In recent days, I’ve been redoing my recipe collection, and I’ve come to the realisation, that I have three types of recipe books: a) printed books, b) hand written notes, notebooks and a kitchen diarie, and c) my kitchen scrapbooks – that is books for scrapbooking recipes picked up from supermarkets, snipped from magazines and news papers, and printed copies of online recipes.
Now, in my hand written nots are my notes for the Chiko Roll. Several pages of them, and it has left me contemplating, in my dreamtime, techniques of cooking the roll. Now, in a previous post i mentioned rolling the pastry onto cannoli tubes and blind baking them, well that didn’t work so I ground to a halt again, need to cogitate.
In the meantim, here are a few sites of interest of other peoples efforts to reproduce the roll. My main critiscism, if it could be even considered on, is that rolling the filling up like a Spring Roll and putting it in a Chiko Roll Bag, doesn’t make it a Chiko Roll – Tasty! Yes, pretty and parctical, but not the kind of near to result I’m trying to reproduce.
This is probably the best attempt I’ve seen so far: Homemade takeaway Holy Grail
This mob need to reedit their page for consistence. They list rice as an ingredient and then demonstrate in the Nutritional Info that there’s no rice in it at all, some people… Cooks Info
The only recipe for an egg dough batter for a Chiko roll that I’ve been able to find. Except for folding the roll like a Spring Roll, this is one of the best dough efforts I’vew seen: Paul’s Cheeky Roll Recipe
And from a Museum display case, a description of the original process.:
“The Chiko Roll is an old-fashioned fast food which is still sold in shops today! It was first sold at the Wagga Show over 50 years ago. Wagga was the birthplace of the Chiko Roll. The inventor? A Bendigo boilermaker named Francis Gerald McEncroe. “He made his first rolls on a small hand-fed sausage machine. They were made of boned mutton (lamb), celery, cabbage, barley, rice, carrots and spices. This combination was then wrapped in a thick egg and flour dough, then fried. Both ends were hand-painted.” (source)
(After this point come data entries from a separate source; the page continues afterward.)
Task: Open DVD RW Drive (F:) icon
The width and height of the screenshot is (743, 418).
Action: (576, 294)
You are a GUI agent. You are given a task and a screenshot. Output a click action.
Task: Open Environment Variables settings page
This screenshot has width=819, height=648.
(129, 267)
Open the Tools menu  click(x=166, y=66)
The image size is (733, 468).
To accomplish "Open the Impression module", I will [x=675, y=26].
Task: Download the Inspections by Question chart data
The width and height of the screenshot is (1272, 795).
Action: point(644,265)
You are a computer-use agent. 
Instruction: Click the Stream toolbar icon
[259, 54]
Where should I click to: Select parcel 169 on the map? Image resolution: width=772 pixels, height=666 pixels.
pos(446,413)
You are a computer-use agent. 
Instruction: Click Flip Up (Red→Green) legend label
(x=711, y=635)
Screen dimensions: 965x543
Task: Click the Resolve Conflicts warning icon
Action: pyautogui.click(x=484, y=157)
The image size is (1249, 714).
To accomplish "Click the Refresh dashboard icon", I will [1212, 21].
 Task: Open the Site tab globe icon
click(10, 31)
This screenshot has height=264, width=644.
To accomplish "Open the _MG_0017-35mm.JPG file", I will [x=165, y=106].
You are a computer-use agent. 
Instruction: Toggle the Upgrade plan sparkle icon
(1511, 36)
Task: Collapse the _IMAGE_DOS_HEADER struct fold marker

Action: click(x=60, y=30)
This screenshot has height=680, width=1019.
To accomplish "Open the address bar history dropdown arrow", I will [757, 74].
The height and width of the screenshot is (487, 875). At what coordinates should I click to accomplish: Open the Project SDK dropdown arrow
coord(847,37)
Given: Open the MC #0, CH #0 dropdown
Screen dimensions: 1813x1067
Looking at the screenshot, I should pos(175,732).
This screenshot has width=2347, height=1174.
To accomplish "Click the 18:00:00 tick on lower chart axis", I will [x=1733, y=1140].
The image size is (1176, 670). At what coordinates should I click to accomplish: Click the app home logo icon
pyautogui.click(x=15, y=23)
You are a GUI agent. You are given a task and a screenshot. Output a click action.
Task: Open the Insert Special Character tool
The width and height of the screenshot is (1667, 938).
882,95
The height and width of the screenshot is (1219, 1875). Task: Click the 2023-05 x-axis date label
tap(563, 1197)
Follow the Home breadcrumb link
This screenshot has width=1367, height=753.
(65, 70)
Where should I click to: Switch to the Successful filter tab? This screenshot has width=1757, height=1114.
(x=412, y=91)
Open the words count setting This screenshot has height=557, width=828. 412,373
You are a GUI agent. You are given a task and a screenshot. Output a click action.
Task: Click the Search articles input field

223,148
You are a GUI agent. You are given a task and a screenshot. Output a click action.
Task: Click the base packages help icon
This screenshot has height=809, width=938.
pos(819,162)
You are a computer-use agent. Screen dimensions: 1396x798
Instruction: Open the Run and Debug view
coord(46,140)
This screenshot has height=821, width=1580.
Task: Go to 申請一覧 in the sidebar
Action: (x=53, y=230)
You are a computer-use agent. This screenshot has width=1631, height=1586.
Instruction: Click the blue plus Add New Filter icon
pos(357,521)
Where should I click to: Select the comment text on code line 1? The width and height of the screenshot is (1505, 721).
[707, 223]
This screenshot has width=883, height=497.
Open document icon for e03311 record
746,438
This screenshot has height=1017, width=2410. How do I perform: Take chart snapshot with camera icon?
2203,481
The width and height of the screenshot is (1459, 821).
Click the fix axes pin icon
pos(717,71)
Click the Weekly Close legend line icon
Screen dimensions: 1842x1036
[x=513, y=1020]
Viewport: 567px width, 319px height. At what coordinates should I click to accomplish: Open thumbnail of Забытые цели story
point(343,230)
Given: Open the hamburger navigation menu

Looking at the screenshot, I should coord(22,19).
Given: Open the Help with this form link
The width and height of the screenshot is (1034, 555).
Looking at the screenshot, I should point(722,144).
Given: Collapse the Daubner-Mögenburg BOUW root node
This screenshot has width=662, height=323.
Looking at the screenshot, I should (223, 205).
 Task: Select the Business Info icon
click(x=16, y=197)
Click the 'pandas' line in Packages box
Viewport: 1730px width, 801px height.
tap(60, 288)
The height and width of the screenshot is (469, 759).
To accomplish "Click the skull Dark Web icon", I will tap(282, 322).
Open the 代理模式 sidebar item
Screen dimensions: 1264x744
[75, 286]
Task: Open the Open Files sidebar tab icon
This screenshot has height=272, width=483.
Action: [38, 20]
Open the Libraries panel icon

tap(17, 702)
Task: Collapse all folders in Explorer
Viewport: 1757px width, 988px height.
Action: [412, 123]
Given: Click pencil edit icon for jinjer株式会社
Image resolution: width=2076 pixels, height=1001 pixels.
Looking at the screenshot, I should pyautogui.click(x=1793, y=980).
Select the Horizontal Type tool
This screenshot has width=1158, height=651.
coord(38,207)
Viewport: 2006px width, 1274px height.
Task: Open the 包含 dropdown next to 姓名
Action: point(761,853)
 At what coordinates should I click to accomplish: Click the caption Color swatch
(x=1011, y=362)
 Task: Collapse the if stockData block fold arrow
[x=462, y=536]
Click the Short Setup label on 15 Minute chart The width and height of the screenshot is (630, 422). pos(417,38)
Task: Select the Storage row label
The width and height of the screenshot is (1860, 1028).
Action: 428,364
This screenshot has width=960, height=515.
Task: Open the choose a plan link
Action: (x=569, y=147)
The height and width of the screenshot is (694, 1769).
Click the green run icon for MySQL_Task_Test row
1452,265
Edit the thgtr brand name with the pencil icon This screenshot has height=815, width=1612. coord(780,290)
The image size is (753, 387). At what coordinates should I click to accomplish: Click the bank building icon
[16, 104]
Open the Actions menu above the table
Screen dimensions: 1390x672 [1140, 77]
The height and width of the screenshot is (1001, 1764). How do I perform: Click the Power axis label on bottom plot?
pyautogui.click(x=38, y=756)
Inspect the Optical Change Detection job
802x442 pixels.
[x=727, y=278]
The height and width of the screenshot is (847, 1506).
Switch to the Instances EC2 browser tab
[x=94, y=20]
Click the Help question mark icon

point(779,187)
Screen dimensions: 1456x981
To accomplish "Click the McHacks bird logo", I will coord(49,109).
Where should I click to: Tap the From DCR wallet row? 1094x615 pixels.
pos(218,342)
Addendum: To increase the thickness of a Spring Roll Wrapper, whilst “I” don’t advocate using them: one can brush a wrapper lightly with water then lightly dust with flour and stack the next wrapper on top. Separate the stacked sheets with wax paper and lightly weight the stack when finished and let them rest fo 20 min. or so. Alternatively, join the sheets together using a cornstarch paste.